Watch Out for Sector Concentration Risk
Financial ETFs give you diversification within the sector, but you are still concentrated in a single industry. A banking crisis, a regulatory crackdown, or a sharp rise in loan defaults could hit these funds harder than a broad market ETF.
Most financial advisors suggest keeping sector-specific ETFs as a portion of a broader, diversified portfolio rather than as a core holding. If you're new to ETF investing entirely, start with our guide on how to buy ETFs before diving into sector funds.
Expense Ratios Matter
A 0.09% expense ratio on XLF means you pay $9 per year on a $10,000 investment. KRE's 0.35% ratio costs $35 per year on the same amount. Over decades, that difference compounds. For long-term holdings, lower expenses generally win.

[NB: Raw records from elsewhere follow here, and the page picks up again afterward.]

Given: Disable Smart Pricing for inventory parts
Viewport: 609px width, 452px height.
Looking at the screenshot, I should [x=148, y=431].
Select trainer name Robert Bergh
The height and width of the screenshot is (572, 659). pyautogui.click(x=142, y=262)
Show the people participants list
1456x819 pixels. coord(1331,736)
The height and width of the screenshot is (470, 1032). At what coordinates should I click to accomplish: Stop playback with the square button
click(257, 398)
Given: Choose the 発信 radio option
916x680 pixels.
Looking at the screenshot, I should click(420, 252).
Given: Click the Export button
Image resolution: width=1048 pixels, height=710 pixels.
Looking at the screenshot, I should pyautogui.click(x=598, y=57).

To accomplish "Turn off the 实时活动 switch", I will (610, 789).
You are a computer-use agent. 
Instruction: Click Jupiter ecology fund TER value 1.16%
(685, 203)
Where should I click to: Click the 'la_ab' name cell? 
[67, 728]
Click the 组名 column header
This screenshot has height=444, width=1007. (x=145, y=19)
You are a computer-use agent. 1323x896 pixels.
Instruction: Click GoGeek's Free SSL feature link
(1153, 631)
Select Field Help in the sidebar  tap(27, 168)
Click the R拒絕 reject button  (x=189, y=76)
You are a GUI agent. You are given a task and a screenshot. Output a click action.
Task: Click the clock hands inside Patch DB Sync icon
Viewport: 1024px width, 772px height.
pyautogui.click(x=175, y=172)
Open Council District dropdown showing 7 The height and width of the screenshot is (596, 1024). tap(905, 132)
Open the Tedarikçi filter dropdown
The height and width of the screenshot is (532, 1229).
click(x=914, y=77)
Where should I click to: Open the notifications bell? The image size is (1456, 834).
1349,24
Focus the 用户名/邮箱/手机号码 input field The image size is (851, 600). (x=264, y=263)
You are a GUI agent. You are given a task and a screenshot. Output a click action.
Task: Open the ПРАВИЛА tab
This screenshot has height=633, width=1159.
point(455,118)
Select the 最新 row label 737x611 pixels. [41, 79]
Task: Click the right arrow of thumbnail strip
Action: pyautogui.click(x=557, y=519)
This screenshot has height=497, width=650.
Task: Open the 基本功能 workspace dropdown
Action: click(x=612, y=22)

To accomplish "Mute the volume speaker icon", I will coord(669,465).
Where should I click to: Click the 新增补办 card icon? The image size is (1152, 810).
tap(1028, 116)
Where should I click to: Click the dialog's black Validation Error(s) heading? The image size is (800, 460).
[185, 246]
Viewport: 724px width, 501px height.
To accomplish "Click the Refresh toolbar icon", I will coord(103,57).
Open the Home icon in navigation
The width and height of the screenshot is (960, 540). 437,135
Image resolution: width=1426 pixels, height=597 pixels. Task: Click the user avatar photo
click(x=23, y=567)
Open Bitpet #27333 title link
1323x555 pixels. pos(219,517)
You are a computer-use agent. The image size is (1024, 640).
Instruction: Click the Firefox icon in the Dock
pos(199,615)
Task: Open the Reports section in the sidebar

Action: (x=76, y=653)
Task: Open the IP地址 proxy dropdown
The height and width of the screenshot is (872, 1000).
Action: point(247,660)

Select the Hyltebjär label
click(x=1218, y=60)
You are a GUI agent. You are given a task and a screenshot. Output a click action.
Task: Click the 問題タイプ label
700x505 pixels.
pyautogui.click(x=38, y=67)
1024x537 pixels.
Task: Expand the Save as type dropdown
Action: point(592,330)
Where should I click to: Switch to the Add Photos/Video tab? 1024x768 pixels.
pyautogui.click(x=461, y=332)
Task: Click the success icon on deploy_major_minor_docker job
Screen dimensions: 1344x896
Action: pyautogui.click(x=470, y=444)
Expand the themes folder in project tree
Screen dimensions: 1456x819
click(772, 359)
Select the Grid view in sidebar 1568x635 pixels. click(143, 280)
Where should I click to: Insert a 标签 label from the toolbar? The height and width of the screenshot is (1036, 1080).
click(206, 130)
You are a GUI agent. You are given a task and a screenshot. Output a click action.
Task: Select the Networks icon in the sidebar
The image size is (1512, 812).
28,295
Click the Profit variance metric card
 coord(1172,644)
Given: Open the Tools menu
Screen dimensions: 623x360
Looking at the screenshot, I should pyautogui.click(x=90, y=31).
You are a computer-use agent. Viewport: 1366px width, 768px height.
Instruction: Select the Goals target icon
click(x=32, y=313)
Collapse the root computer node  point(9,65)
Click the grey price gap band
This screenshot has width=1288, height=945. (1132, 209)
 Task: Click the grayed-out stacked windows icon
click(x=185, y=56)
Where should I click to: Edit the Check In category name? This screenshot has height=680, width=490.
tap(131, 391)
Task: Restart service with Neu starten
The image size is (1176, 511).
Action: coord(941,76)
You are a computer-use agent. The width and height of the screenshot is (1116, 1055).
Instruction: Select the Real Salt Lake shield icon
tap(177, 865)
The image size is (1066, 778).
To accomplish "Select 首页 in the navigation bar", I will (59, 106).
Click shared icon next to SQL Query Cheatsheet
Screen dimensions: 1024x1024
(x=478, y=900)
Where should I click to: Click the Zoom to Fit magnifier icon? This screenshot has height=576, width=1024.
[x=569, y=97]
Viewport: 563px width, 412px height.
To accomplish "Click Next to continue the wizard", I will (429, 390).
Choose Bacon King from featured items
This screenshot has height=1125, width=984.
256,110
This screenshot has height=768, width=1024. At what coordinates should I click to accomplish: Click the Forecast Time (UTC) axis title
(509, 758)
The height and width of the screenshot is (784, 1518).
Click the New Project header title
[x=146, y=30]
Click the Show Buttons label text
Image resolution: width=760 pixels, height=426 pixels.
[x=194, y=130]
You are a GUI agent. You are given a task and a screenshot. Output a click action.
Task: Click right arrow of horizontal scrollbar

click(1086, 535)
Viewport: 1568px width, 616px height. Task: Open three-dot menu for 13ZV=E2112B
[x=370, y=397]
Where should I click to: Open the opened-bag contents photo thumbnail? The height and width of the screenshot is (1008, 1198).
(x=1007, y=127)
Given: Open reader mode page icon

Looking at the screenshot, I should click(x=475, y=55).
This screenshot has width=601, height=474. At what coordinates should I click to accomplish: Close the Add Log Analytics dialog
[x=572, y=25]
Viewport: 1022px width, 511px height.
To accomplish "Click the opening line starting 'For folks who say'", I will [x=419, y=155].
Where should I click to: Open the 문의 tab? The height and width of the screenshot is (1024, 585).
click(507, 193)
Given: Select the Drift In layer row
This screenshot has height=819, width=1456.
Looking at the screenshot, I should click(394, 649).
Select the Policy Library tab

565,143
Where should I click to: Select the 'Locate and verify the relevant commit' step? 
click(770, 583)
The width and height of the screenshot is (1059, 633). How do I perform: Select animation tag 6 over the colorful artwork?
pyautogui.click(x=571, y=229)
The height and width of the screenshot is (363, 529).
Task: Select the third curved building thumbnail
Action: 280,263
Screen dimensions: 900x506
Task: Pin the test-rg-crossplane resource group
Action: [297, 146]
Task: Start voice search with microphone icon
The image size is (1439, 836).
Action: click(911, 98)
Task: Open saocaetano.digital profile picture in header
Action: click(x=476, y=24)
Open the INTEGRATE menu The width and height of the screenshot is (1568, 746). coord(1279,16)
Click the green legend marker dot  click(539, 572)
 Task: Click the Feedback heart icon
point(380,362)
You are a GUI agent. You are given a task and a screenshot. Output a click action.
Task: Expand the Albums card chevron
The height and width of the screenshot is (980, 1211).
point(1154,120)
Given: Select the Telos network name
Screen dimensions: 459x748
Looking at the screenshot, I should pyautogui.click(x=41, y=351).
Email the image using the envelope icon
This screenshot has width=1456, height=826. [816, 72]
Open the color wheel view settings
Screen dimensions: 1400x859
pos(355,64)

If you plan to hold financial ETFs inside a retirement account, a Roth IRA can shelter your gains from taxes, which is especially valuable for sector bets with higher return potential and higher volatility.
Frequently Asked Questions
What does a financial sector ETF invest in?
Financial sector ETFs invest in companies that operate in finance-related industries. This includes commercial banks, investment banks, insurance companies, asset managers, payment processors, and financial technology firms. The exact mix depends on the index the ETF tracks.
Is XLF a good long-term investment?
XLF has historically tracked the performance of the U.S. financial sector closely, which has had periods of strong growth but also sharp declines (notably in 2008 and 2020). Whether it is a good fit depends on your overall portfolio, risk tolerance, and time horizon. Past performance does not guarantee future results.
How is a financial ETF different from a financial mutual fund?
ETFs trade on an exchange throughout the day like a stock, while mutual funds price only once per day at market close. ETFs generally have lower expense ratios and no minimum investment requirements when purchased as full shares. Both can track the same index.
Can I lose money investing in a financial ETF?
Yes. ETF values rise and fall with the underlying stocks. If banks and financial companies perform poorly, your ETF will likely decline in value. Financial sector ETFs are generally more volatile than total market ETFs, so they carry higher short-term risk.